La prima volta che ho visto una donna allattare avevo 8 anni. Avevamo ospiti a cena e lei aveva un bimbo piccolo. Dopo mangiato tutti andarono in salotto per lasciarla allattare in tranquillità. Io rimasi a guardare: ero vinta dall'imbarazzo, era qualcosa di così intimo e per me, allora, sconosciuto. Restai con lei con il solo desiderio di andare via.
Poi ho visto mia sorella che allattava i suoi figli e qualche amica. Sono cresciuta ma quell'imbarazzo è rimasto: mi frena l'idea di invadere un momento di condivisione tra mamma e figlio.
Poi ho iniziato a studiare e a leggere materiale sull'allattamento per cercare di capirlo meglio e di capirne fino in fondo le implicazioni psicologiche nella diade.
Nel counseling (come nella vita), un passaggio fondamentale nella crescita della persona alla scoperta delle proprie risorse, è la sperimentazione di sé. E così mi sto sperimentando nel ruolo di mamma che allatta.

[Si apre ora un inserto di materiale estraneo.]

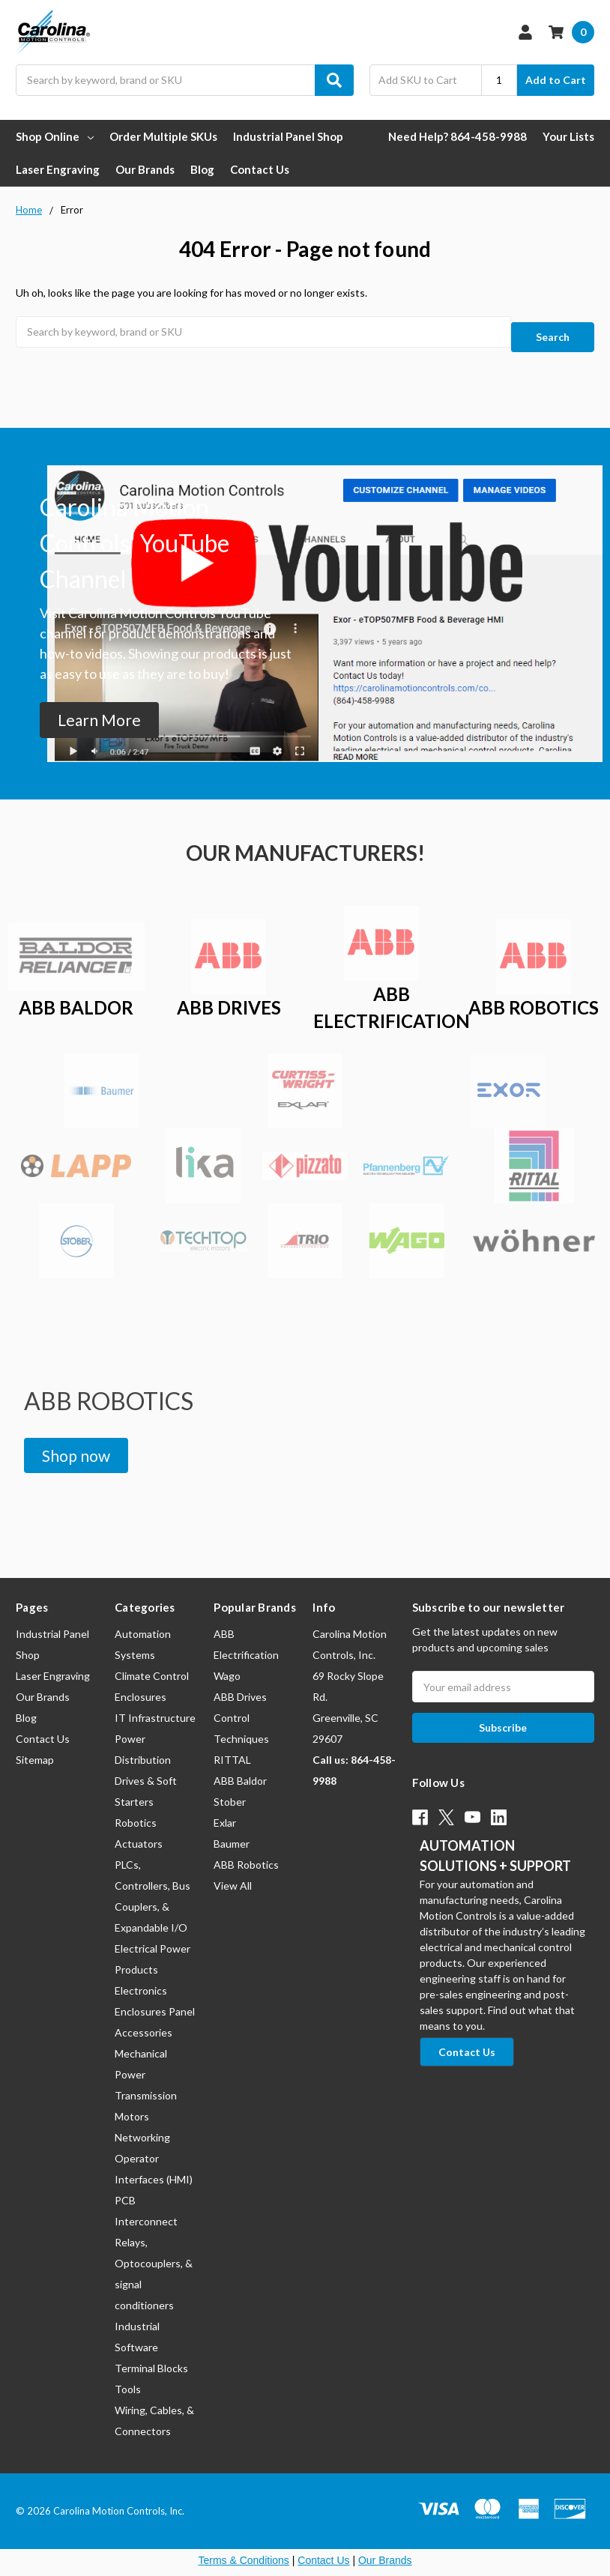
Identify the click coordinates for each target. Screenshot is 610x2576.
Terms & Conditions (243, 2548)
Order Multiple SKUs (163, 136)
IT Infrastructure (155, 1705)
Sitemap (35, 1747)
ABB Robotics (246, 1852)
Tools (128, 2377)
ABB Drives (240, 1684)
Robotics (136, 1810)
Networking (142, 2125)
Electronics (141, 1978)
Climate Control (152, 1663)
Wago (227, 1663)
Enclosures (140, 1684)
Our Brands (145, 169)
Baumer (232, 1831)
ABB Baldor (240, 1768)
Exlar (225, 1810)
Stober (230, 1789)
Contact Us (259, 169)
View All (233, 1873)
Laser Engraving (58, 169)
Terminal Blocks (151, 2356)
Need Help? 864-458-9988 (457, 136)
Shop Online (55, 136)
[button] (99, 708)
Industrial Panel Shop (288, 136)
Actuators (139, 1831)
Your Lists (568, 136)
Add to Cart (555, 79)
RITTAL (232, 1747)
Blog (202, 169)
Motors (132, 2104)
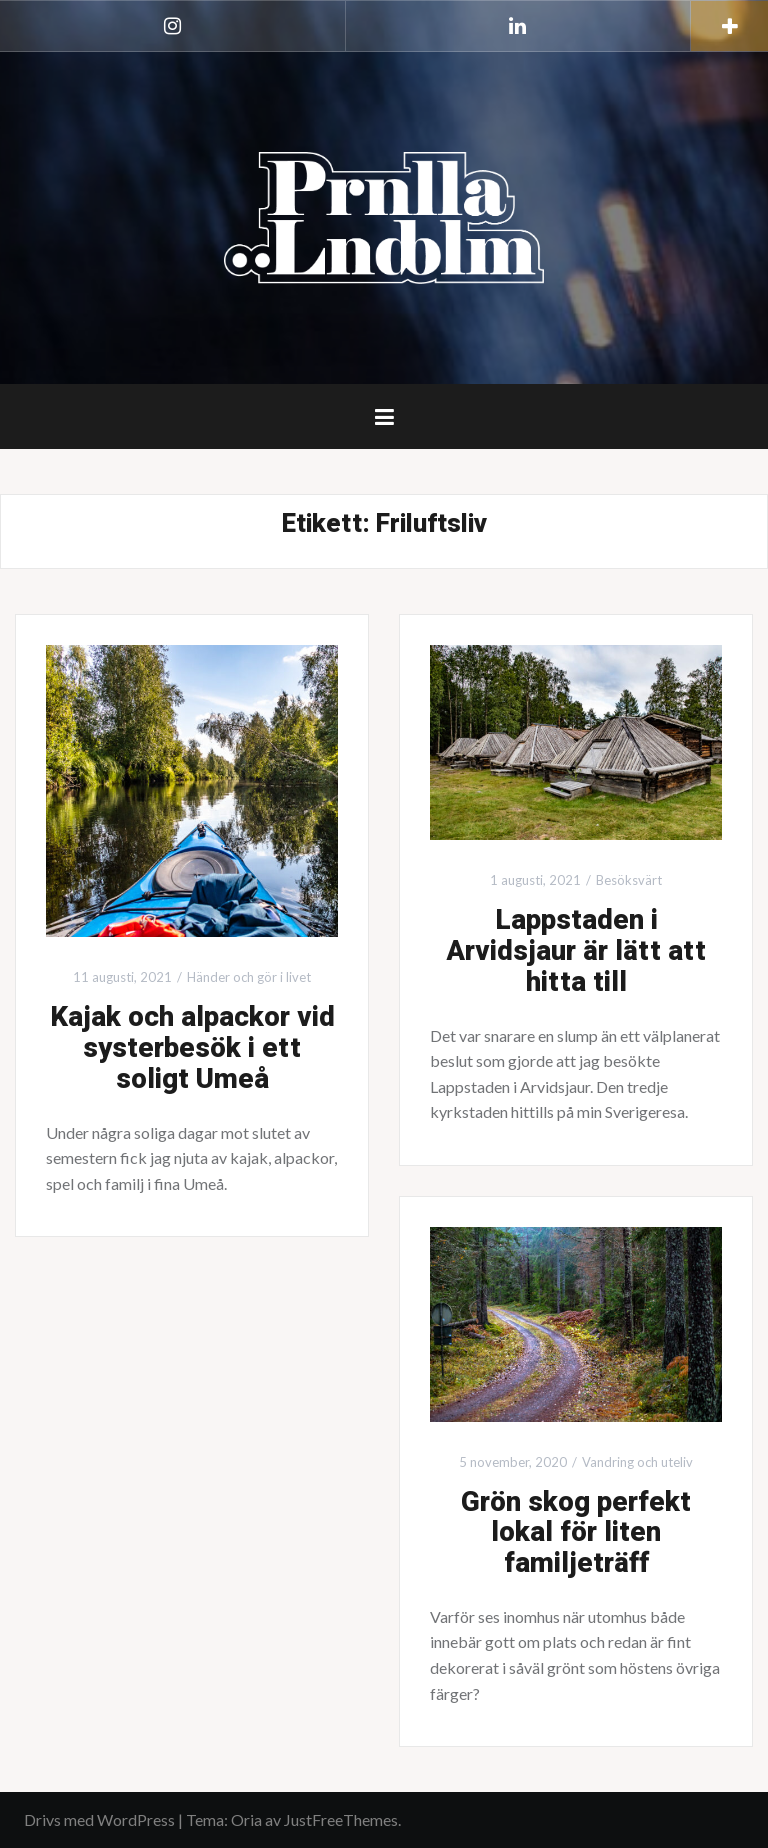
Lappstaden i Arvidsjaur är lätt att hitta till (576, 951)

Fino ad ora, per me allattare significa: tempo, pazienza e spazio...e un buon rimedio per le ragadi!
Il tempo: con l'allattamento non si possono seguire i tempi a cui eravamo abituati. Il tempo di una doccia passa dai 15/20 minuti ai 2 minuti netti (comprensivi di shampoo). Il tempo per uscire, anche solo per fare la spesa, passa dai 5/20 minuti (la differenza la fa il tipo di uscita) all'ora: preparo lei, preparo me stessa (chissà come mai lei è più in bolla di me), preparo le cose per lei (orami sono già pronte ma una controllata va data), preparo le cose per me che possono servirmi per lei (fascia, coppette per il latte, una maglia di riserva che non si sa mai), preparo l'essenziale per me. Ciucciatina dell'ultimo minuto (altra mezz'ora di ritardo), la rivesto, la rimetto nell'ovetto. Prendo armi e bagagli e mia figlia, mi arrampico su per le scale, monto l'ovetto nel passeggino e, finalmente, si parte. Scorreggina!
Il tempo dell'allattamento stesso. Ore in cui non riesco ad alzarmi dal divano e da lì faccio tutto (o quasi). Ore di assenza di cose da fare che non siano guardare lei, farle fare il ruttino, cambiarla, allattarla, consolarla, fare selfie a gogo. Il tempo di dormire: dalle 9/10 ore di sonno (almeno nel week end), al minuto e sono già in piena fase REM, 4/5 ore per notte spezzettate tra una poppata e l'altra.
La pazienza di non gestire il proprio tempo, di adeguarsi a quello di qualcun altro. La pazienza e la sopportazione di ragadi e montate irregolari, guardare i film a puntate, l'attesa di un rutto, di sentirla respirare.
Lo spazio. Ecco, più di tutto per me, allattamento è spazio. Spazio esterno. Spazio interno. Così come le ho fatto spazio e si è fatta spazio dentro di me durante i nove mesi, così è necessario creare questi spazi dopo.
Occorre uno spazio esterno, ovvero creare una situazione in cui possa sentirsi serena per poter ciucciare ed abbandonarsi. Un posto in cui possa stare bene. A nessuno piace mangiare un piatto di spaghetti in un gabinetto o in una stanza buia. Uno spazio nel lettone, qualora necessario, uno spazio tra mamma e papà. Certo, uno spazio che non diventi voragine o barriera tra di loro.
Occorre uno spazio interno. E non è facile. Occorre creare dentro di sè uno spazio da dedicare a lei, uno spazio che sottraggo a me. Quanto spazio sono disposta a sottrarre a me stessa? alle mie esigenze? Ecco uno dei primi nodi della maternità: l'equilibrio di tempo e spazio tra ciò di cui lei ha bisogno e ciò di cui io ho bisogno. Dove e quando finisco io ed inizia lei senza che nessuna sparisca?